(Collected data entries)
Content starts

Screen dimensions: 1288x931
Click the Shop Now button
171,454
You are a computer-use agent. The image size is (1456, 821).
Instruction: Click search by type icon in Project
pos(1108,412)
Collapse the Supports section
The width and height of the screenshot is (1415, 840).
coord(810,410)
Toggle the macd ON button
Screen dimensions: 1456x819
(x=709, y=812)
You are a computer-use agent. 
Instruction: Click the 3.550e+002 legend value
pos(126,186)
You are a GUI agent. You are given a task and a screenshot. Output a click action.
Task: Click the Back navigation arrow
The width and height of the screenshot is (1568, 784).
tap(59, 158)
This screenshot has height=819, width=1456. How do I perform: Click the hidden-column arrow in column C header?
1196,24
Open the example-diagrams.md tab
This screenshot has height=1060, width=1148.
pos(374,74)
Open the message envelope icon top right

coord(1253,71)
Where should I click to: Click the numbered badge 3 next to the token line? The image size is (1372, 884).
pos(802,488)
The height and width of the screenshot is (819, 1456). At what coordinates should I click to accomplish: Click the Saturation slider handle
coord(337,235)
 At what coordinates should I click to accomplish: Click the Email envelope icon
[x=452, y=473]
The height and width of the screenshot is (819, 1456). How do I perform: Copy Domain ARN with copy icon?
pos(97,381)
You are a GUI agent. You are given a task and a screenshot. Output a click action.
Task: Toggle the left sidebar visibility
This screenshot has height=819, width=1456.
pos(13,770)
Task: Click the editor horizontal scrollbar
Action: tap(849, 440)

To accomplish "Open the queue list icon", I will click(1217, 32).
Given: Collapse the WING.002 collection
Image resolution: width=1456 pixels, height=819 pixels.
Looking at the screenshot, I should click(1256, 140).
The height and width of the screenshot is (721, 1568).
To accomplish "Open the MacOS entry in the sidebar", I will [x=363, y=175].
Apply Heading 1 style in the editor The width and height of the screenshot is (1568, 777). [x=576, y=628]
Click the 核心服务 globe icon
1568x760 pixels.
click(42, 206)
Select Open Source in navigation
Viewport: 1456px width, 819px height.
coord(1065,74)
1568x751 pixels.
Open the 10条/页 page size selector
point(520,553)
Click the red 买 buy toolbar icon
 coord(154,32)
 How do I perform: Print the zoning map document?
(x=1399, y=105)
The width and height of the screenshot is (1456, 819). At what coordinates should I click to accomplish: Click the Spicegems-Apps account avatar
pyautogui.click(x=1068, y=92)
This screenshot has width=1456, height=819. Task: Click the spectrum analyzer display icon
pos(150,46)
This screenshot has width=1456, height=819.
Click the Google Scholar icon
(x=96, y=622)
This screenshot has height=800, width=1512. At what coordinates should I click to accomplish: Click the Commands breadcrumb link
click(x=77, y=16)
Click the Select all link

Content ends

◆ Problem to work on ◆
Determine how many lines above have the string "navigation" and output nothing besides the count.

◆ Exercise output ◆
2